Changes: - Introduce a new StreamingJSONLoader class that inherits from BaseLoader. This loader will wrap an ijson stream parser. - Implement the load_stream(cls, stream) generator function. This function will initialize the StreamingJSONLoader and yield objects as they are parsed from the stream.

# src/lodum/json.py

import ijson
from .core import BaseLoader, T
from .internal import load
from typing import IO, Iterable

# ... existing code ...

class StreamingJSONLoader(BaseLoader):
    """
    A loader that operates on a streaming parser (ijson) instead of a pre-loaded dict.
    """
    def __init__(self, parser_events):
        self._events = parser_events
        # ... implementation to pull tokens from the stream ...

# ...

def load_stream(cls: Type[T], stream: IO[bytes]) -> Iterable[T]:
    """
    Lazily decodes a stream of JSON objects into instances of `cls`.
    This is intended for streams containing a top-level array of objects.
    """
    # We assume the stream is a JSON array of objects.
    parser = ijson.parse(stream)
    for prefix, event, value in parser:
        if prefix.endswith('.item') and event == 'end_map':
            # At the end of each object in the array, 'value' will be the dict.
            # We can now use the existing 'load' logic with a standard JSONLoader.
            yield load(cls, JSONLoader(value))

2. tests/test_json.py: Add Tests for Streaming Deserialization

Changes: - Add new test cases to verify json.load_stream. - Tests should cover: - Loading a stream of multiple objects. - Handling an empty stream/array. - Behavior with malformed JSON in the stream.

# tests/test_json.py

import io
# ...

def test_load_stream():
    json_stream = io.BytesIO(b'[{"id": 1, "name": "A"}, {"id": 2, "name": "B"}]')

    @lodum
    class MyItem:
        def __init__(self, id: int, name: str):
            self.id = id
            self.name = name

    items = list(json.load_stream(MyItem, json_stream))
    assert len(items) == 2
    assert items[0].id == 1
    assert items[1].name == "B"

Success Criteria:

Automated:

  • [ ] PYTHONPATH=src pytest tests/test_json.py passes.

Manual:

  • [ ] Verify that load_stream can process a large JSON file (e.g., >1GB) without consuming significant memory.

Phase 2: Streaming Serialization (dump_stream)

This phase will be implemented after Phase 1 is complete and merged.

Overview

This phase will implement dump_stream(iterable_of_objects, stream), which serializes an iterable of objects to a stream.

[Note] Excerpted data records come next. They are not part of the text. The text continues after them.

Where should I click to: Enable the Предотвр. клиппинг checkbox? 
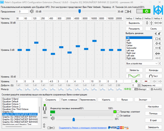pos(118,112)
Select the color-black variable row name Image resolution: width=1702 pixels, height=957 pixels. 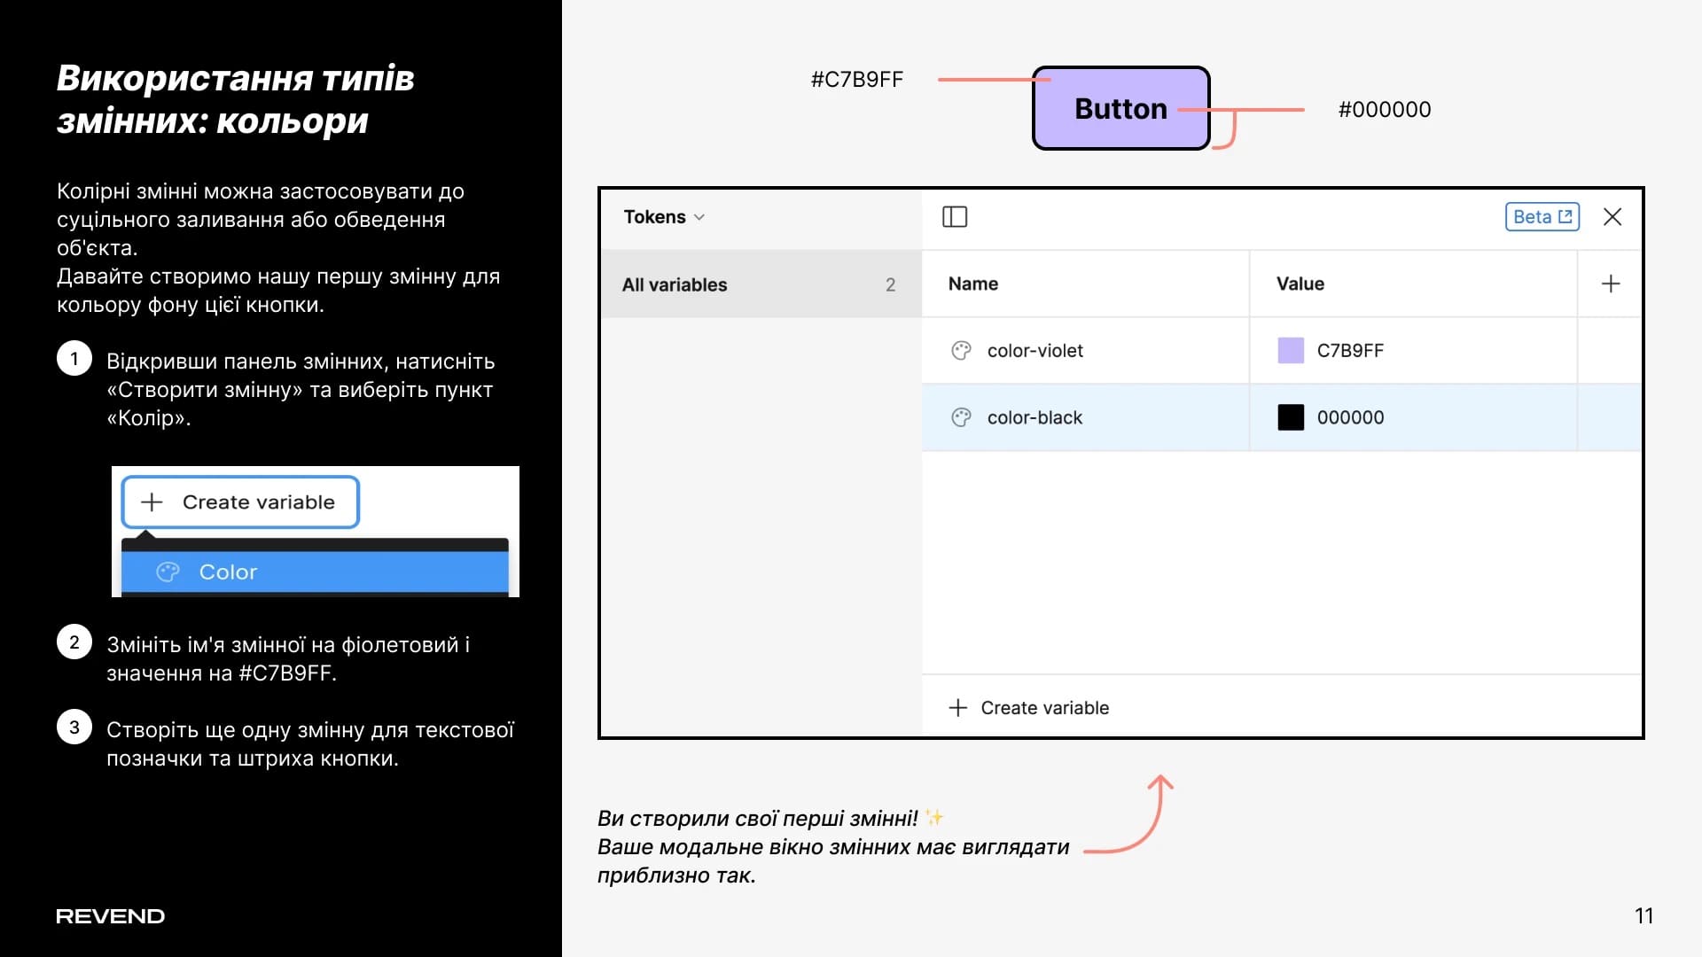coord(1034,417)
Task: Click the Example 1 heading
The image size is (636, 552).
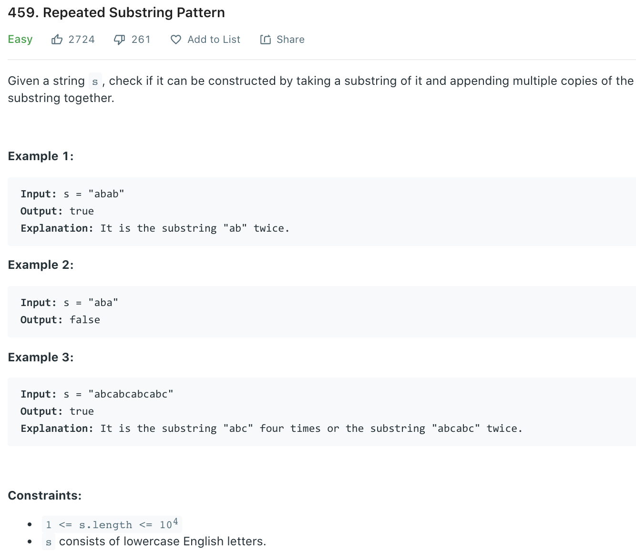Action: [41, 156]
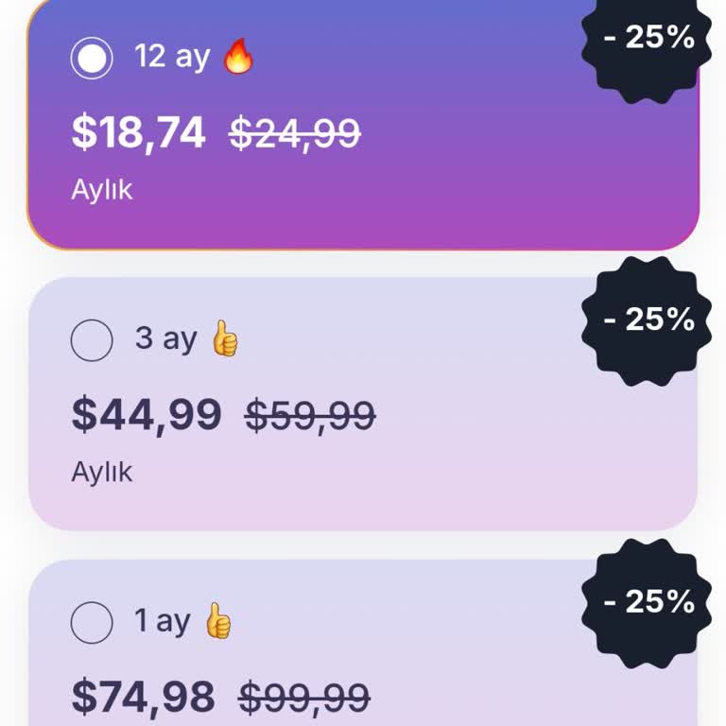
Task: Click the crossed-out $99,99 price
Action: pyautogui.click(x=303, y=699)
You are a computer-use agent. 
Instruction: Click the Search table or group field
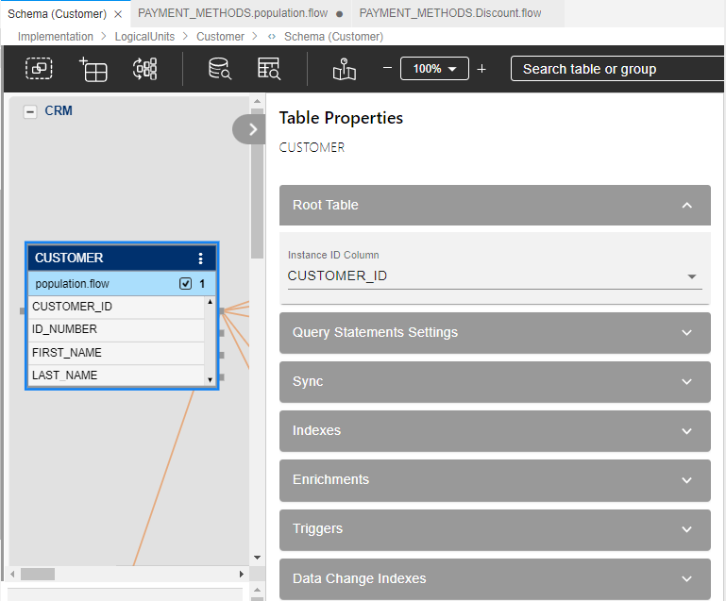click(614, 69)
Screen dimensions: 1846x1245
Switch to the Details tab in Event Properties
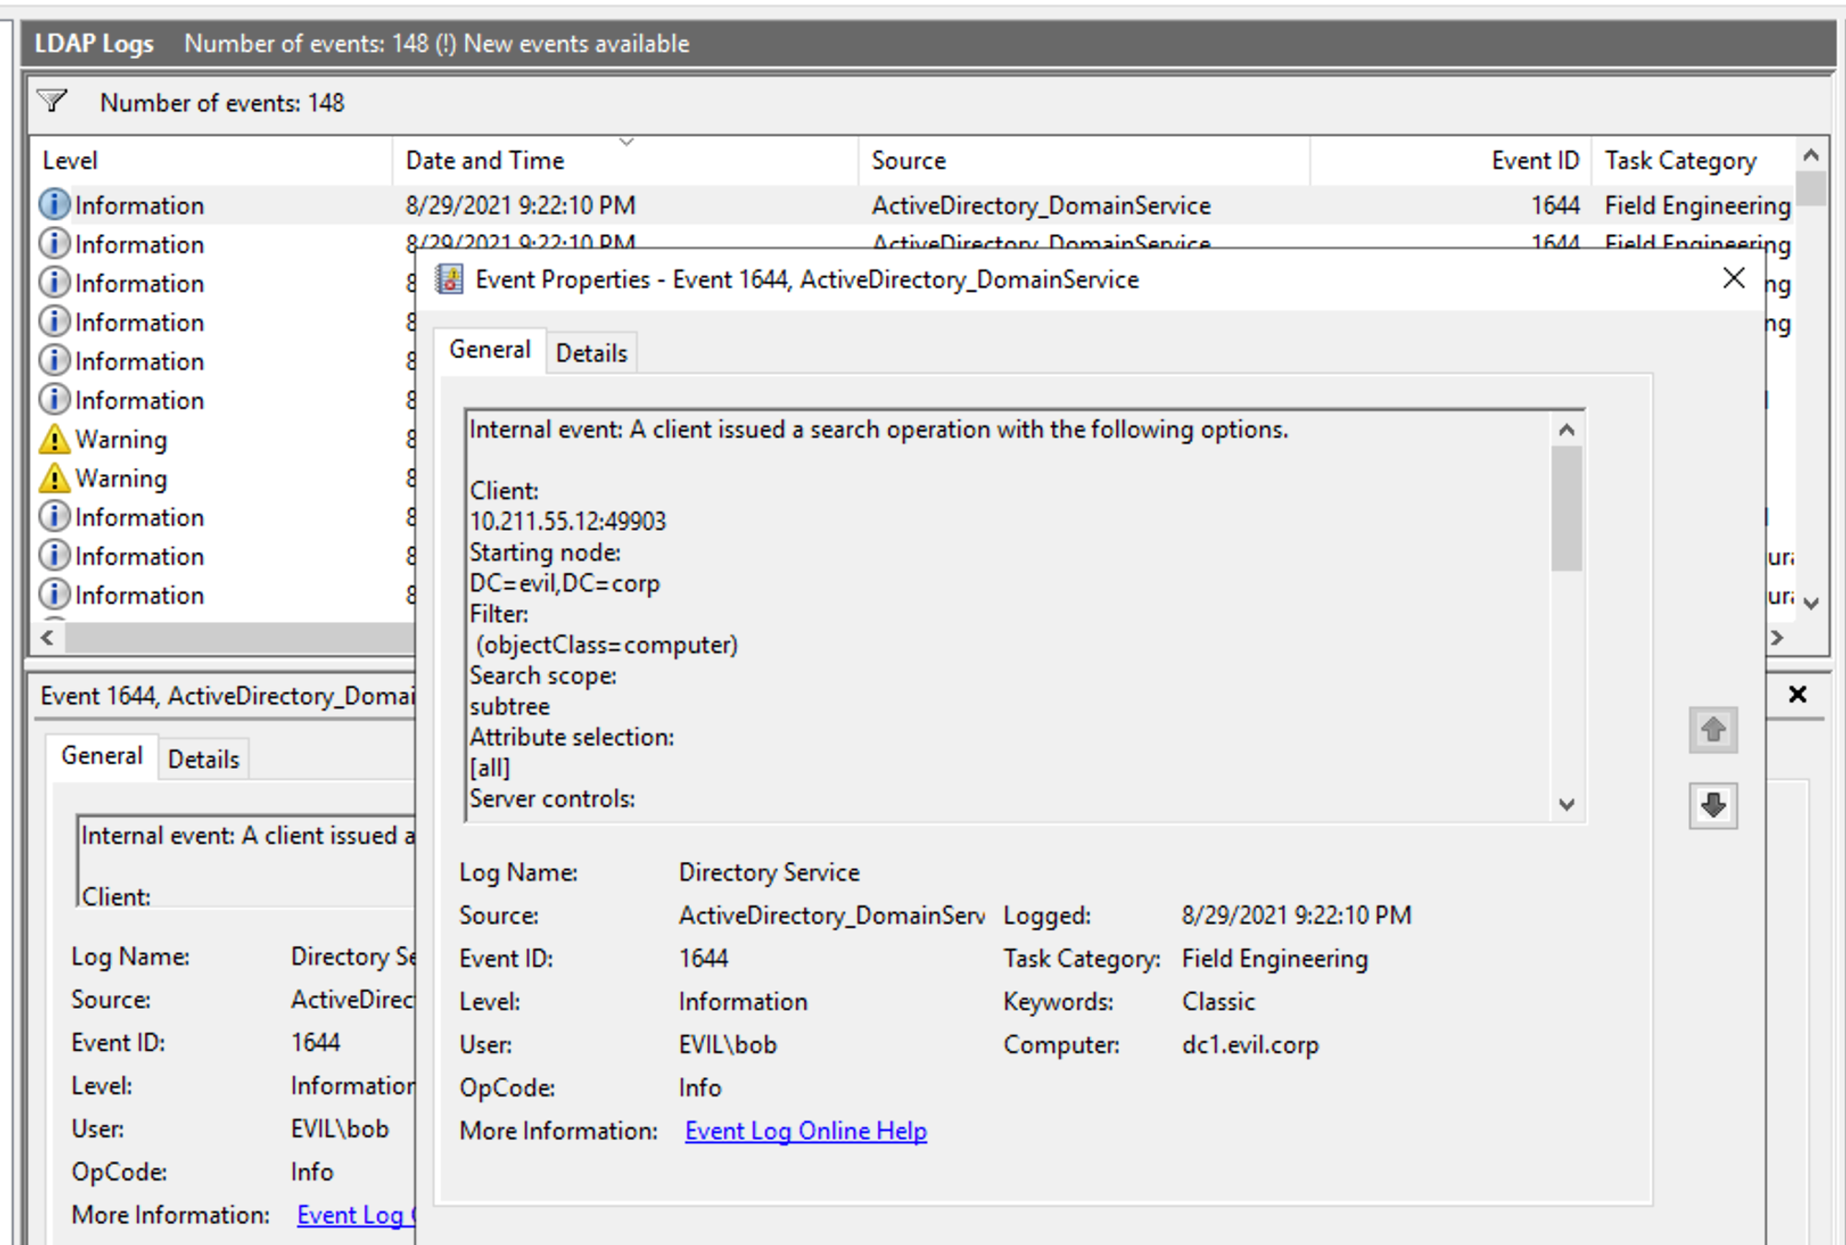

This requires a new StreamingDumper protocol and a parallel codegen path.

Changes Required:

  1. src/lodum/core.py: Define a new StreamingDumper protocol.
  2. src/lodum/compiler/dump_codegen.py: Create a new _build_dump_stream_function_ast function.
  3. src/lodum/json.py: Implement a JSONStreamingDumper and the public dump_stream function.
  4. tests/test_json.py: Add tests for json.dump_stream.

Implementation Note: The specifics of this phase will be detailed in a subsequent plan once Phase 1 is validated. This provides a high-level outline.

Review Criteria (Self-Critique)

  • Specificity: Phase 1 is highly specific, with clear code examples and file paths. Phase 2 is intentionally high-level and will be detailed later.
  • Verification: Phase 1 includes both automated and manual success criteria.
  • Phasing: The plan is phased logically, with deserialization first, as it builds upon existing architecture more directly.